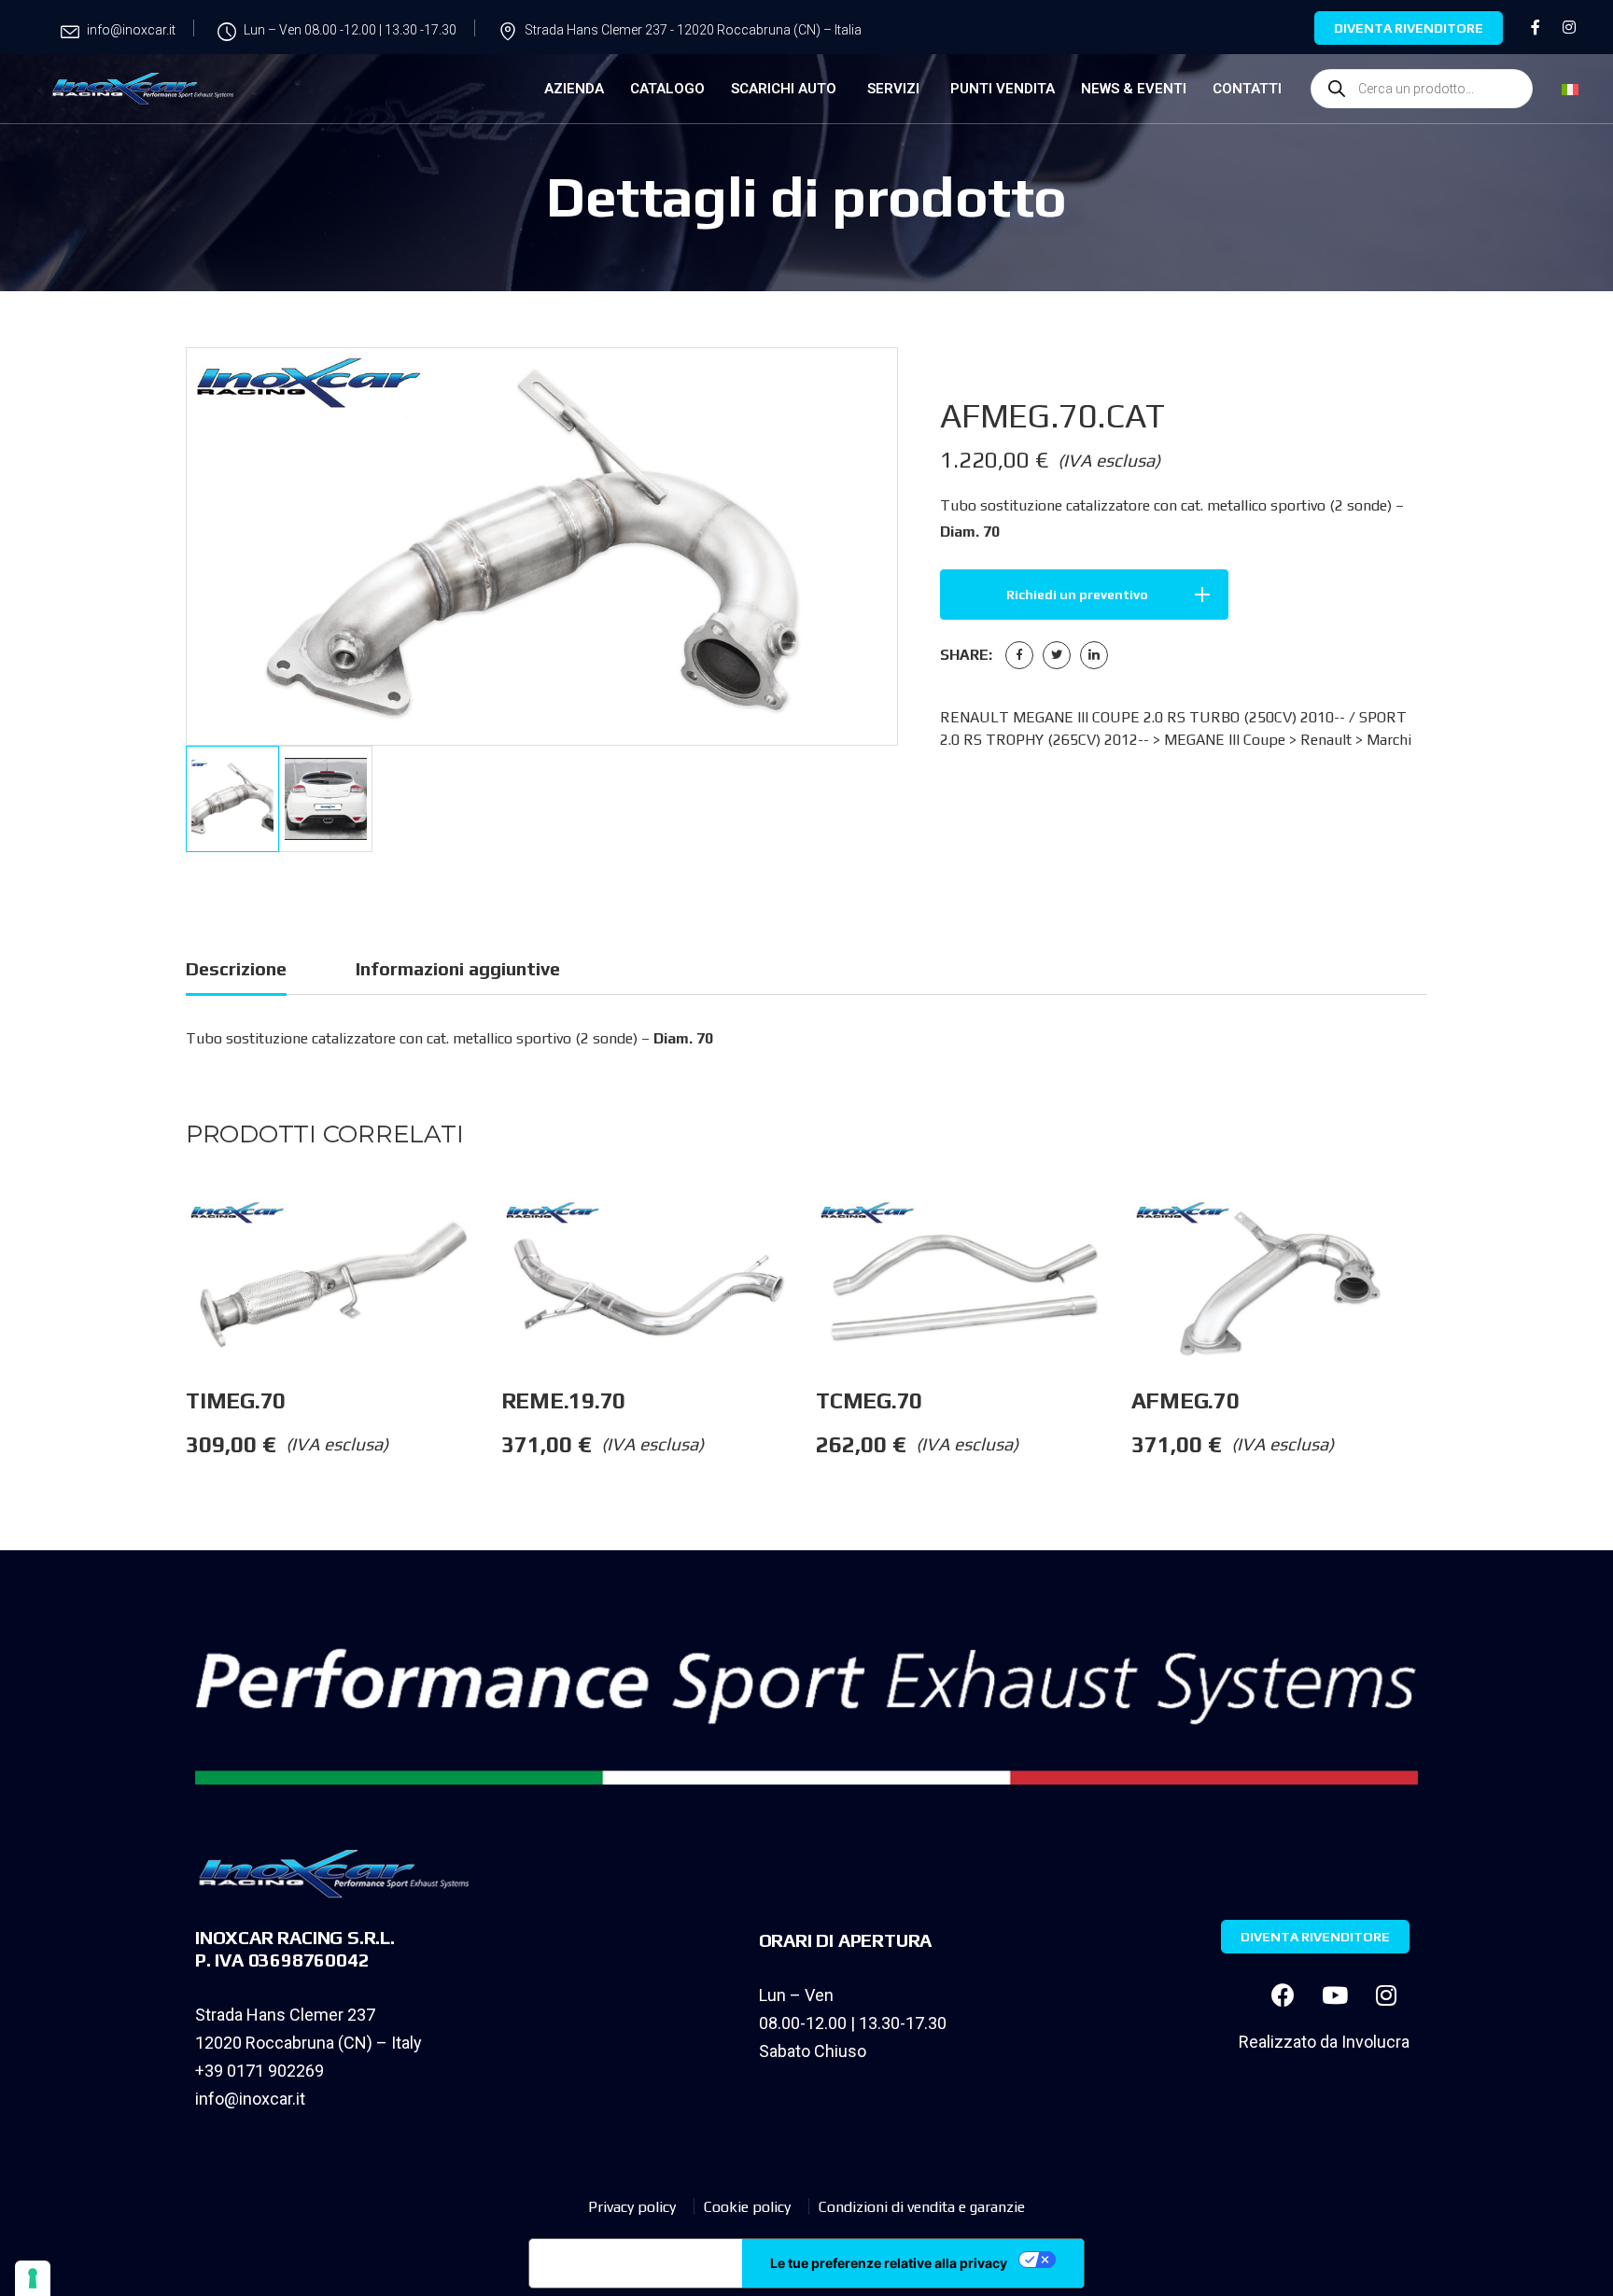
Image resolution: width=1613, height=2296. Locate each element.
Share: (966, 655)
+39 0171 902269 (259, 2070)
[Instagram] (1386, 1995)
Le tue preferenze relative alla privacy (888, 2263)
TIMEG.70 (236, 1400)
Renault (1326, 740)
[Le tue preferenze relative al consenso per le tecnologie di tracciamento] (32, 2278)
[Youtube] (1334, 1995)
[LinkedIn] (1094, 655)
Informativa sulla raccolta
++++++++++
* What is being asked:
Print exactly the first line of the entries and every line after it through the one that contains "[LinkedIn] (1094, 655)", leaving the pictures out.

* Result for this task:
Image resolution: width=1613, height=2296. Locate each element.
Share: (966, 655)
+39 0171 902269 (259, 2070)
[Instagram] (1386, 1995)
Le tue preferenze relative alla privacy (888, 2263)
TIMEG.70 (236, 1400)
Renault (1326, 740)
[Le tue preferenze relative al consenso per le tecnologie di tracciamento] (32, 2278)
[Youtube] (1334, 1995)
[LinkedIn] (1094, 655)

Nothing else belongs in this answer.